Norbert Elias, l’un des sociologues les plus importants du xxe siècle, est surtout connu pour son ouvrage sur le processus de civilisation (Über den Prozess der Zivilisation, 1939), traduit en français sous les titres La Civilisation des mœurs (1973) et La Dynamique de l’Occident (1975). Dans les cinq textes réunis dans le présent recueil, inédits en français, Elias se confronte à des problématiques liées à la psychologie au sens large. Qu’il s’agisse du domaine de la psychologie sociale, des rapports psychiatrie/sociologie, de la « civilisation » des relations entre parents et enfants ou de l’impact du processus de civilisation sur les maladies psychosomatiques, le sociologue parvient toujours à déployer son propre système de pensée et à clarifier des problèmes en apparence inextricables.
Le dernier texte du volume est un peu à part. Il s’agit d’un manuscrit sur Sigmund Freud que la mort d’Elias laissa inachevé. Le texte n’en est pas moins profond et original. Elias y critique tout d’abord le dualisme freudien et le mythe du meurtre du père de la Horde primitive.
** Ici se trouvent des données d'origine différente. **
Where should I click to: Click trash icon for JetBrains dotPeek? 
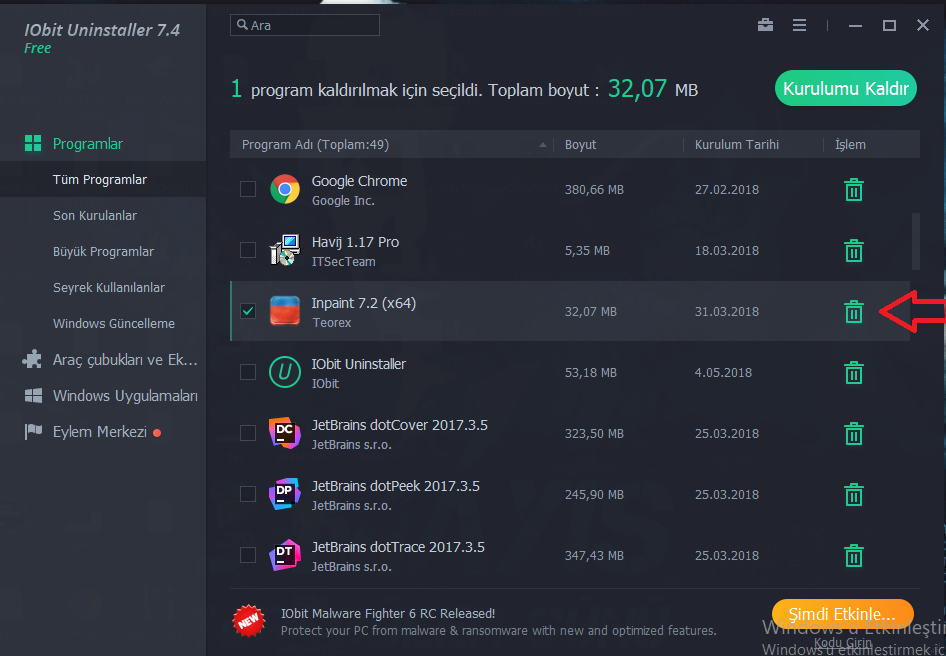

Puis il montre que les caractéristiques répressives de la société sont toujours la conséquence d’une certaine configuration des relations de pouvoir entre groupes sociaux. Ce qui lui permet d’opérer un retour critique sur la théorie du processus de civilisation. Mais son propos ne s’arrête pas là, puisqu’il esquisse, de manière fascinante, une reconceptualisation d’ensemble des concepts de la psychanalyse à l’aune d’une remise en jeu de la frontière nature/culture. En somme, ce texte peut être considéré comme le testament intellectuel du plus freudien des sociologues.